Well, it is possible. The rules says so on p.39

Why the heck are you arguing this point anyway?

To point out the logical inconsistency in the rules.

Is this a trick question?
 

Mal Malenkirk said:

Why the heck are you arguing this point anyway?

What Hong said.

What is their explanation for adding auto-success and auto-failure to skill checks? Did they give a reason? They didn't explain it in Spycraft Lite. With that, a character with one rank in Open Locks, 1 Dex, and improvised tools will be able to 'Take 20' and open the most difficult lock in the world in two minutes.

Unless they have a good explanation for this change it is clear that they do not understand the d20 system.

Geoff.
 

Kaptain_Kantrip said:
I think my AEG operatives need to pay Mr. Watson a little visit... ;)

Typical 'secret agent' scum. :cool:

Can't argue logically, so he makes dumb threats. :p

Well, your operatives will be in for a little surprise ;)

Geoff.
 

Geoff Watson said:
I haven't read the book, (I haven't even seen it), but your description of skill criticals sounds like they don't understand the d20 rules. What about 'Take 20'? Automatic critical?

Geoff.

I shall now bring my considerable intellect ( :::giggle::: ) to bear on the subject.

First, lets look at the rule on p39: "If you have plenty of time (20 times the amount of time you would normally need for a skill check), and the skill you are attempting carries no penalty for failure, then you may choose to take 20. INstead of rolling 1d20 for your skill chek, calculate it as if you had rolled a 20. (Thus, if you skill bonuse is +5 and you take 20, your result is 25.) Taking 20 takes twenty times as long as making a normal skill check (e.g. a skill that normally takes 1 minute takes 20 minutes if you take 20). You cannot take 20 if failing the skill check carries any penalty, and you may not score a threat when taking 20."

My reading on the rule is that you can choose one or the other: to roll to see if you get a 20 or to Take 20. But there are consequences to this decision. If you choose to roll, you could fail or not score 20 or whatever. If you choose to take 20, you give up the right to score a threat but you get your 20 (for succeed/failure but not Threat). Taken in this light, it's really not logical inconsistency. It's just stating that if you take this route, these are the limitations or "choose your poison and accept the consequenses."

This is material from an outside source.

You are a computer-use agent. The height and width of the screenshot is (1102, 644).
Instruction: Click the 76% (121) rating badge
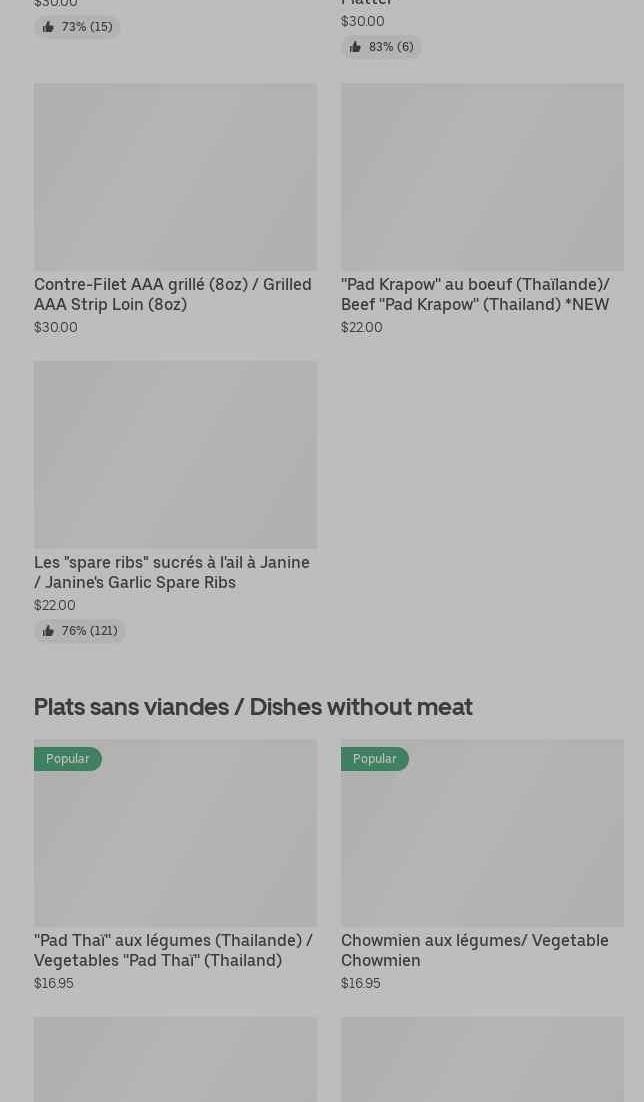tap(80, 631)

It's not so much that they don't understand the d20 rules (I think saying that is a bit harsh. I think at most you could say that they "don't understand the Take 20 rule." Personally, I wouldn't even go that far.), but that they are applying the Take 20 rule in a manner not used before and rewriting it accordingly. After all, d20 doesn't normally mention critical failures/successes for skills. They've rewritten a rule (Take 20) and added a rule (critical success/critical failure). The new Take 20 rule modifies the new critical success/critical failure rules. It's all very simple, I think.

Hopefully this was helpful. I would appreciate if replies to this would take into consideration that I'm trying to be helpful and that sarcasm and jibes will be kept to a minimum.